Anne Spencer Lindbergh was an American author and aviator, wife of decorated pioneer aviator Charles Lindbergh, with whom she made many exploratory flights.
Following the kidnap and murder of their eldest child, they lived in Europe, where Charles was impressed by Germany’s new air power. When they returned to America, he led the isolationist America First Committee. Anne’s supporting booklet The Wave of the Future declared that fascism was the inevitable way forward; she had also written a letter praising Hitler in unequivocal terms.
After the war, she moved away from politics, writing extensive poetry and nonfiction, Gift from the Sea being an inspirational book for women that appears to foreshadow the green movement. (via Wikipedia)
A few of her great quotes are listed below:
On Love:
Love is a force. It is not a result it is a cause. It is not a product it produces. It is a power, like money or steam or electricity.
When you love someone, you do not love them all the time, in exactly the same way, from moment to moment. It is an impossibility. It is even a lie to pretend to. And yet this is exactly what most of us demand. We have so little faith in the ebb and flow of life, of love, of relationships.
Only love can be divided endlessly and still not diminish.
On Life:
Life is a gift, given in trust – like a child.
The most exhausting thing in life is being insincere.
The most exhausting thing in life, I have discovered, is being insincere. That is why so much social life is exhausting one is wearing a mask.
The shape of my life is, of course, determined by many things; my background and childhood, my mind and its education, my conscience and its pressures, my heart and its desires.
On Faith:
We have so little faith in the ebb and flow of life, of love, of relationships.
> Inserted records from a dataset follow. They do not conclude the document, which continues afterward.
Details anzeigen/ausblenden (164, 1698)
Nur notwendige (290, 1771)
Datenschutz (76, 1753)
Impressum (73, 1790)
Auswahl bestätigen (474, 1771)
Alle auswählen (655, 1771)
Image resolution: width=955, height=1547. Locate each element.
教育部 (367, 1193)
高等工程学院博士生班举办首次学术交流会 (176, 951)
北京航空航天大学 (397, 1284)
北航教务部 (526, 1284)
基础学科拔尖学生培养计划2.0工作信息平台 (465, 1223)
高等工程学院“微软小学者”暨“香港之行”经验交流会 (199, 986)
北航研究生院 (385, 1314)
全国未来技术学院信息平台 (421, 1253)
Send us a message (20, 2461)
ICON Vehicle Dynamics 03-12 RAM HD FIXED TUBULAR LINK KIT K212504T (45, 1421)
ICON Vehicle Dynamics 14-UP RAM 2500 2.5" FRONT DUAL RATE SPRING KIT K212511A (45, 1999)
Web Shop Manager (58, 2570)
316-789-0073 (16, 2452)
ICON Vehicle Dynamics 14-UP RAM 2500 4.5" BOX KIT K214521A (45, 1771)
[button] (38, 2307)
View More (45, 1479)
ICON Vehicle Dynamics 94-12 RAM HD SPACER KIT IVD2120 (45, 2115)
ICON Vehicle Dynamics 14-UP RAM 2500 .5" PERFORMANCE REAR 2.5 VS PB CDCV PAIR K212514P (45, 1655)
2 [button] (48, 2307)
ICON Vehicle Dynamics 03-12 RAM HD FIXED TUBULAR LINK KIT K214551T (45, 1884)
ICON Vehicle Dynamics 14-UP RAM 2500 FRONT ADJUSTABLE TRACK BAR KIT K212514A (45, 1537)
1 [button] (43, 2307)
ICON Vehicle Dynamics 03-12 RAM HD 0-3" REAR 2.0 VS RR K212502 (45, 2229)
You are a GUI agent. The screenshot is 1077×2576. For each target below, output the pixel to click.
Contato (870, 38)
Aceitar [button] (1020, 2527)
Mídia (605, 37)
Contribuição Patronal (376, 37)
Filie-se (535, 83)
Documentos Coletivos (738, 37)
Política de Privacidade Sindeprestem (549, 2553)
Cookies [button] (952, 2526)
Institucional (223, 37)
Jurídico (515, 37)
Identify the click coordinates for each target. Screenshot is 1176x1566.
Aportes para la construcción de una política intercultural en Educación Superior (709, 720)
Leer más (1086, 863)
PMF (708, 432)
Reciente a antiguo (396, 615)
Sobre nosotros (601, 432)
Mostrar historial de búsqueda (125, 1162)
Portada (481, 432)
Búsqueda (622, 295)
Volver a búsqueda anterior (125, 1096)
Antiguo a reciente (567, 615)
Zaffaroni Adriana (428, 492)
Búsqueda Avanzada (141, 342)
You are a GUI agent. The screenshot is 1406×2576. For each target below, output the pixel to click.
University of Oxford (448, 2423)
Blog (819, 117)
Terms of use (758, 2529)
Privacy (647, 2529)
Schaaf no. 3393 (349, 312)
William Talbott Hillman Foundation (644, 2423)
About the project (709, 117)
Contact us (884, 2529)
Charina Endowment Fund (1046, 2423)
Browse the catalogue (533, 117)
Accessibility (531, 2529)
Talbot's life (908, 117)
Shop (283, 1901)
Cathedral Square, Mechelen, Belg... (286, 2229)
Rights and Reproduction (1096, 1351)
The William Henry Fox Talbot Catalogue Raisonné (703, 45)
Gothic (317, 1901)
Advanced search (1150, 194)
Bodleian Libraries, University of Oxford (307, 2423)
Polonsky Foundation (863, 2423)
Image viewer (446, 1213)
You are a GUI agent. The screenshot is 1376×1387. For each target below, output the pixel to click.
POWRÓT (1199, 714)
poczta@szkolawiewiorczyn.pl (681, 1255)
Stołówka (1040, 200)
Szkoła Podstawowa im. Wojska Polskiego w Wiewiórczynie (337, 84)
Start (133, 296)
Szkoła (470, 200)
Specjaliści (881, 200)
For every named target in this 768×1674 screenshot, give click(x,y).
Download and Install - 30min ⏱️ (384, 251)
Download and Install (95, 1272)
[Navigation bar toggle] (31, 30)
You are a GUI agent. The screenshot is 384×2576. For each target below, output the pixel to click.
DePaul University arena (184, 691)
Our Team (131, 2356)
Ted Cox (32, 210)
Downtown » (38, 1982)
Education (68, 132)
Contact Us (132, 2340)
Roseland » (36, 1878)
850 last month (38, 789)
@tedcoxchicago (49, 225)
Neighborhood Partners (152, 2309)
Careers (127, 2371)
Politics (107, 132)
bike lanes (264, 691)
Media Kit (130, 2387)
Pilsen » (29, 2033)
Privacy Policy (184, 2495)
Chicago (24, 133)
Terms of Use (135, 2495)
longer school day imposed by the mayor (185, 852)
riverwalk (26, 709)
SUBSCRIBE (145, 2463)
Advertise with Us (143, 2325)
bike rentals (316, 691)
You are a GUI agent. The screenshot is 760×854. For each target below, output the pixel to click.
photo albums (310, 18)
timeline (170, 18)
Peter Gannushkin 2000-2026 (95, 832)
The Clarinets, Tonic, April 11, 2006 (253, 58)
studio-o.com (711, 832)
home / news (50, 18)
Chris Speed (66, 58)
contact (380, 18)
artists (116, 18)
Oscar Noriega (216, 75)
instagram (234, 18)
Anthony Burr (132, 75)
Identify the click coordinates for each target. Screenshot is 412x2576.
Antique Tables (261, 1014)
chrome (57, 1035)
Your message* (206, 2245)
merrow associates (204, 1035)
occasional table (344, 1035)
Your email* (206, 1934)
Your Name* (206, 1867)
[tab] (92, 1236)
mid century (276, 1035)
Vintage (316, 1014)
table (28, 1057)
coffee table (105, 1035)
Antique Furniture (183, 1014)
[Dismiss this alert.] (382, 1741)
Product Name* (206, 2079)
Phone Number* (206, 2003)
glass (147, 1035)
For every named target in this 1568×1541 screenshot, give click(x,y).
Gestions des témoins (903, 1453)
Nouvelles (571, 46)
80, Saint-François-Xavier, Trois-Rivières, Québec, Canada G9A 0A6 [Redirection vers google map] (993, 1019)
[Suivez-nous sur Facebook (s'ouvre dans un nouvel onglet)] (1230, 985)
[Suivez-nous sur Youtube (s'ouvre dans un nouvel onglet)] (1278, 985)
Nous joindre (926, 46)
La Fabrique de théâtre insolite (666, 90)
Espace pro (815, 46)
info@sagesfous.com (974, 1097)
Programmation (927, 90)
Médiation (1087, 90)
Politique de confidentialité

It isn’t for the moment you are struck that you need courage, but for that long uphill climb back to sanity and faith and security.
On Writing:
I must write it all out, at any cost. Writing is thinking. It is more than living, for it is being concious of living.
One writes not to be read but to breathe…one writes to think, to pray, to analyze. One writes to clear one’s mind, to dissipate one’s fears, to face one’s doubts, to look at one’s mistakes–in order to retrieve them. One writes to capture and crystallize one’s joy, but also to disperse one’s gloom. Like prayer–you go to it in sorrow more than joy, for help, a road back to ‘grace’.
The beach is not a place to work; to read, write or to think.
Other Quotes:
Don’t wish me happiness
I don’t expect to be happy all the time…
It’s gotton beyond that somehow.
Wish me courage and strength and a sense of humor.
I will need them all.
It takes as much courage to have tried and failed as it does to have tried and succeded.
Women need solitude in order to find again the true essence of themselves.